Sudan: la diplomazia al lavoro per il ritorno alla democrazia

Giancarlo La Vella – Città del Vaticano

Evitare che il Sudan precipiti nel caos politico, sociale e istituzionale. La diplomazia internazionale si muove per esortare il governo militare a riavviare nel Paese quel processo di democratizzazione iniziato nel 2019 con la fine del potere trentennale del presidente Omar Al Bashir. Le prime esortazioni sono arrivate dal segretario di Stato americano, Antony Blinken, che ha avuto un colloquio telefonico con il leader golpista, Abdel Fattah al-Burhan. Blinken ha chiesto alla nuova guida sudanese di ristabilire un governo a guida civile diretto dal primo ministro esautorato, Abdullah Hamdok, ribadendo il desiderio di far “prevalere la democrazia” nella nazione africana.
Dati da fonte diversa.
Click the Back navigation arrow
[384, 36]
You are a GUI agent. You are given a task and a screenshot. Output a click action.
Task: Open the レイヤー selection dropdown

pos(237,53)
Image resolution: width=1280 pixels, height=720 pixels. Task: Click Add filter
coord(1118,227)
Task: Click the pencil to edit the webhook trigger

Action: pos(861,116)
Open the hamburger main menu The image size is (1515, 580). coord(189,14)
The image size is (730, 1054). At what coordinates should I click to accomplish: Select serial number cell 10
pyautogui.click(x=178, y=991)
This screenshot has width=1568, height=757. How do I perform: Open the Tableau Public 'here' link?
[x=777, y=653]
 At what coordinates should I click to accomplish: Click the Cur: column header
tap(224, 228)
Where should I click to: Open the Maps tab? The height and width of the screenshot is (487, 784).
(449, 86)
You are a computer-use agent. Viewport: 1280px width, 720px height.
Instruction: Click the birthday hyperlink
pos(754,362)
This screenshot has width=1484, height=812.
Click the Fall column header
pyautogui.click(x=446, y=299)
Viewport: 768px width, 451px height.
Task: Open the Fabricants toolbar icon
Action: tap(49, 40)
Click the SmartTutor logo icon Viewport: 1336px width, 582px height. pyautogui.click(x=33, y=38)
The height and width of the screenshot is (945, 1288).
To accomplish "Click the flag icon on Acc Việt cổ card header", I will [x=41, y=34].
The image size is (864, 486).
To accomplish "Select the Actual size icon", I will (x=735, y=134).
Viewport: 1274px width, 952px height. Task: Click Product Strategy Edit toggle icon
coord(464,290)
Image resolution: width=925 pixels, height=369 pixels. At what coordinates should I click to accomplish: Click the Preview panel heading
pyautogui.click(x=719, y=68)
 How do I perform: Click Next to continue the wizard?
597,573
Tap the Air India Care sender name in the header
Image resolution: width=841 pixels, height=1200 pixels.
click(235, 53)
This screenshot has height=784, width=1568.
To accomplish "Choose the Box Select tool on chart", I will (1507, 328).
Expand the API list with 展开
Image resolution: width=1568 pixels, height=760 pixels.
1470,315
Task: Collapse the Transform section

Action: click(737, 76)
Rilasciare i detenuti politici

Per Blinken l’avvio di un proficuo dialogo interno in Sudan deve necessariamente passare attraverso il rilascio degli esponenti politici dell’ex governo civile che sono stati arrestati il 25 ottobre, giorno del colpo di Stato. E un passo in questa direzione in effetti c’è già stato. I militari hanno infatti liberato quattro dei ministri del governo di transizione messi agli arresti. Questo potrebbe essere il primo segnale di una distensione e di un dialogo necessari a far ripartire il Sudan in chiave democratica. Blinken ha avuto un colloquio telefonico anche con Hamdok, con il quale ha affrontato gli stessi temi. Per la comunità internazionale la via verso la democrazia in Sudan è, dunque, una via dalla quale non si può tornare indietro.

Un nuovo governo

Il Sudan si appresta a vivere ulteriori novità. Taher Abouhaga, consulente per la comunicazione del generale Abdel Fattah al-Burhan, in un’intervista all’emittente televisiva del Sudan, ha dichiarato che è imminente la formazione di un nuovo governo. “Stiamo valutando tutte le iniziative interne ed esterne per fare l’interesse nazionale – ha detto il leader golpista –. La speranza è che questa ed altre iniziative possa portare alla fine dello stato d’emergenza e delle proteste di massa contro il golpe che dal 25 ottobre si susseguono pressoché giornalmente”.